Key words: ecotype, flock size, plumage
Ethiopian chickens are estimated to be over 56 million, and almost every family in the rural areas of the country practice traditional chicken production system (ILCA, 1993; Solomon, 2003). Out of the total national poultry population the Amhara and Tigray regional states collectively own about 43% with the average number of chickens per household 7.2 in Tigray and 4.4 in Amhara regional state whereas at national level, flock size is estimated to be 4.1 chickens per household (Solomon 2008). The term backyard chicken production designates rearing of chickens on small scale (10-50 birds) for family use and up to some extent for generation of cash income (Farooq et al 2004) and chicken kept on small farms under extensive management system considerably contributed to the cash income of the rural families in most of the third world countries (Farooq and Mian 2001). There is no exact figure indicating the number of people raising chickens at the household level. However, it is believed that all the estimated agricultural households are engaged in small-scale household poultry production using indigenous chickens in different parts of the country depending on climatic conditions. For instance, 97.82% of the population consists of local breed types under individual farm household management and the remaining 2.18% of birds are mainly in state-run modern production systems, with a very small proportion in private units (Berihun 2007). The traditional poultry production system is characterized by small flock sizes, low input, output, and periodic devastation of the flock by disease. Even with its challenges, backyard poultry production, which is still important in low-income food-deficit countries, is an appropriate system to supply the fast-growing human population with high quality protein (Tadelle et al 2003). It is also a source of employment for underprivileged groups in many local communities (Mengesha et al 2008a). However, there was no any research carried out in central zone of Tigray that addressed flock dynamics and breed composition of rural poultry. Moreover, the fate and flock composition of the introduced chicken breeds was not known. Therefore, it was imperative to conduct comprehensive studies that can cover the entire flock dynamics, proportion and flock composition of both exotic and indigenous breeds under the rural household management practices.
The objectives of this study were to assess flock composition and flock dynamics of rural poultry production in male and female headed households in the lowland and midland agro-ecological zones in central Tigray.

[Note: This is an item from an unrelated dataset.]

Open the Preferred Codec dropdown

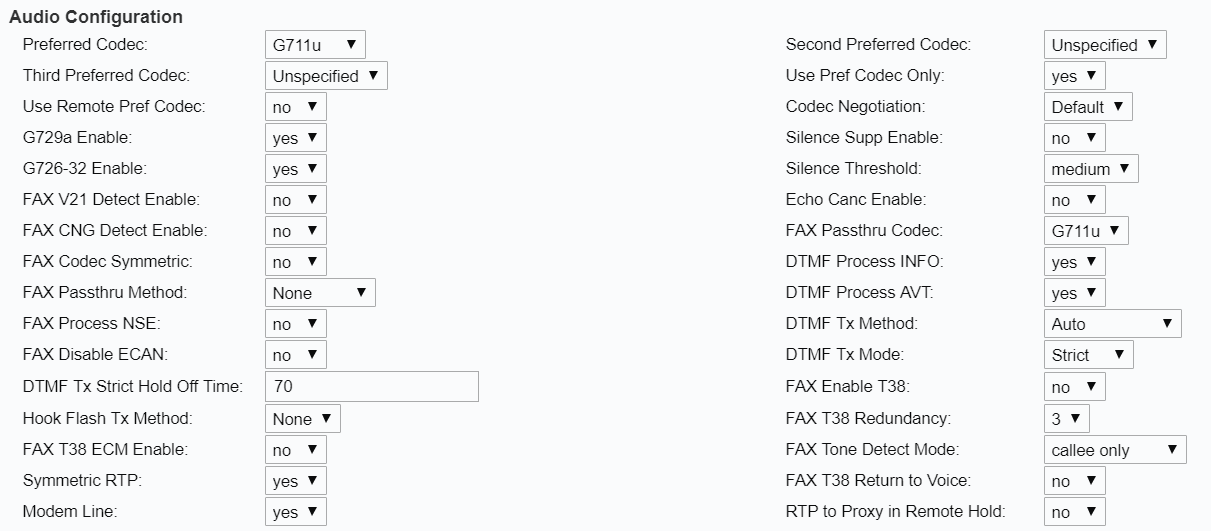pos(315,45)
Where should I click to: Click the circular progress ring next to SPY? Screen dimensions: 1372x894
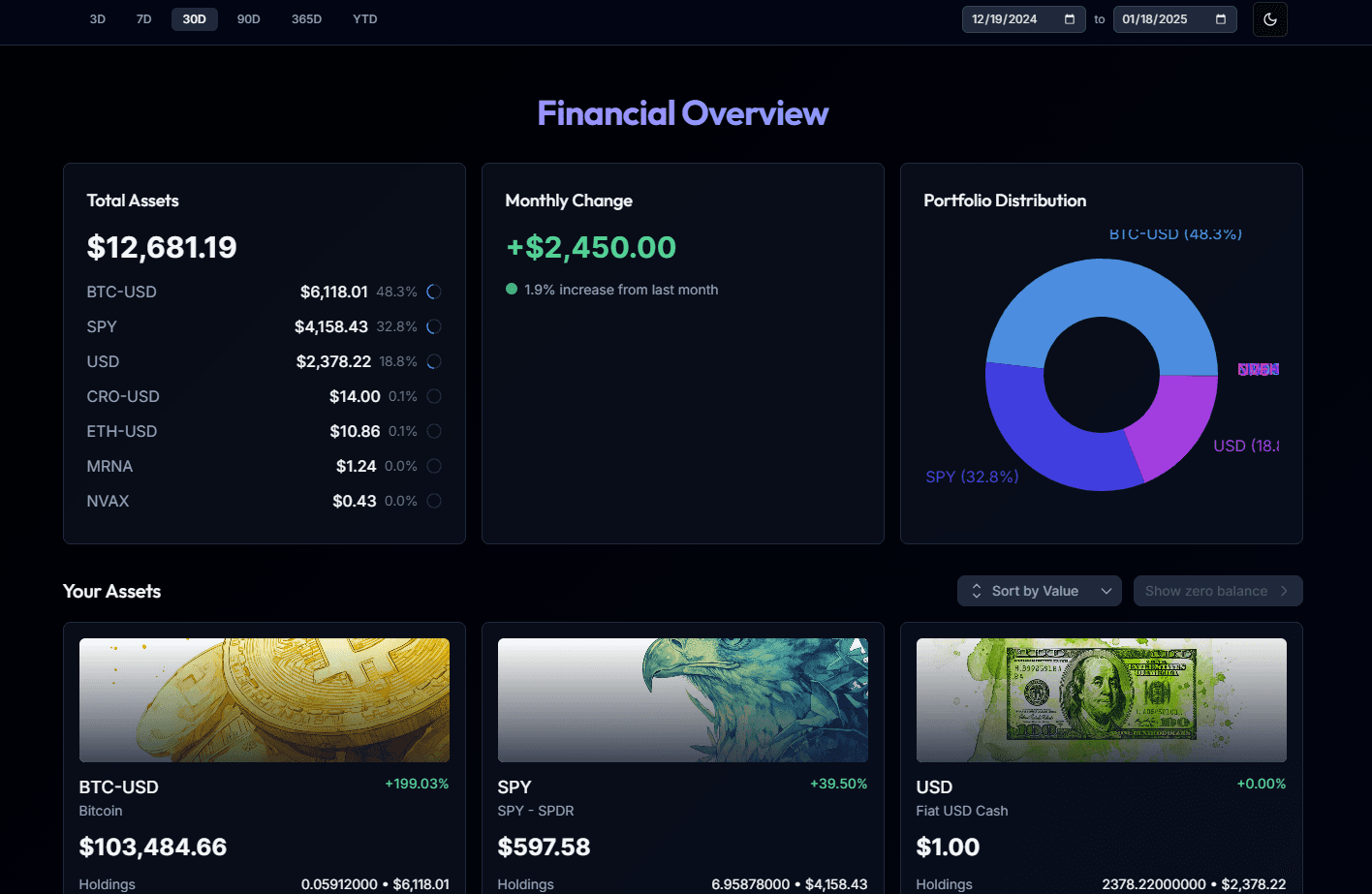(434, 326)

The study was conducted in central Tigray, Northern Ethiopia which is locate between 13015’ and 14039’ North latitude, and between 380 34’ and 39025’ East longitude. Two sample districts, Adwa from midland and Merebleke from lowland agro-ecologies, were selected using systematic random sampling method. The average elevation of Adwa and Merebleke was 1907 and 1350 meter above sea level respectively. The study area receives annual rainfall ranging from 400mm to 650mm with maximum and minimum daily temperature of 27 oc &12 oc in Adwa and 40 oc &18 oc in Merebleke. The study area (central zone of Tigray) was stratified into two agro-ecologies as midland and lowland based on their altitude and as customarily used by the local administration and bureau of agriculture. A total of 160 sample farmers, 80 from each district, 40 male and 40 female headed households were selected randomly using lottery method from those households reared at least one chicken in the year.

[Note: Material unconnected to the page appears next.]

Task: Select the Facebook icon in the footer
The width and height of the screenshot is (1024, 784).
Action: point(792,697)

Data like flock size, flock structure and chicken ecotypes, were collected using repeated farm recording methods and pre-tested formal semi-structured questionnaire. In addition four focus group discussions with an average group size of 16 individuals were conducted with key-informants (model farmers, elders, women association leaders, experts from ARD and REST office, administrative bodies, youths and extension workers) in both agro-ecological zones. Tape recorder was used to record the forwarded ideas during the group discussion. Statistical analysis were made using JMP5 (SAS 2002). Descriptive statistics such as mean, range and percentile were used. Chi- square test was employed for ordinal and nominal data such as flock size flock structure and chicken ecotypes.
The average flock size of chickens per household was 5.6 and 8 in lowland and midland agroecology, respectively, and ranged from 2 to 20 chickens (Table 1). This average number of chickens per household was more or less similar to the average flock size of Tigray regional state (7.2) reported by Solomon (2008) and 7.13 in North west Ethiopia by Halima et al (2007) and lower than the reported number of chickens in Burre wereda of 13 chickens/household (Fisseha et al 2010), in South Ethiopia 9.22 chickens/household (Mekonen 2007) and in Tanzania 16.2 (Mwalusanya et al 2004), in rural areas of Pakistan 26.1 and 23.1 chickens/household reported by Javed et al (2003) and Farooq et al (2004) respectively. The major flock increment in both agroecologies was through random mating and hatching of own chicks with some times buying of cocks from market and provision of exotic pullets from governmental and none governmental organizations. About 64% of the households in lowland and 23% in midland owned 2-5 chickens/household and 31% in lowland and 56% of the households in midland owned 6-10 chickens/household.
The result of this study revealed that 62.5% of the households in lowland and 71.3% in midland bought chickens from the nearby market as their foundation flocks, 27.5% and 16.3% by inheritance and 10% and 12.5% acquired as gifts in lowland and midland agroecology, respectively. Concerning breed preference, 72.5% of the households preferred indigenous chickens.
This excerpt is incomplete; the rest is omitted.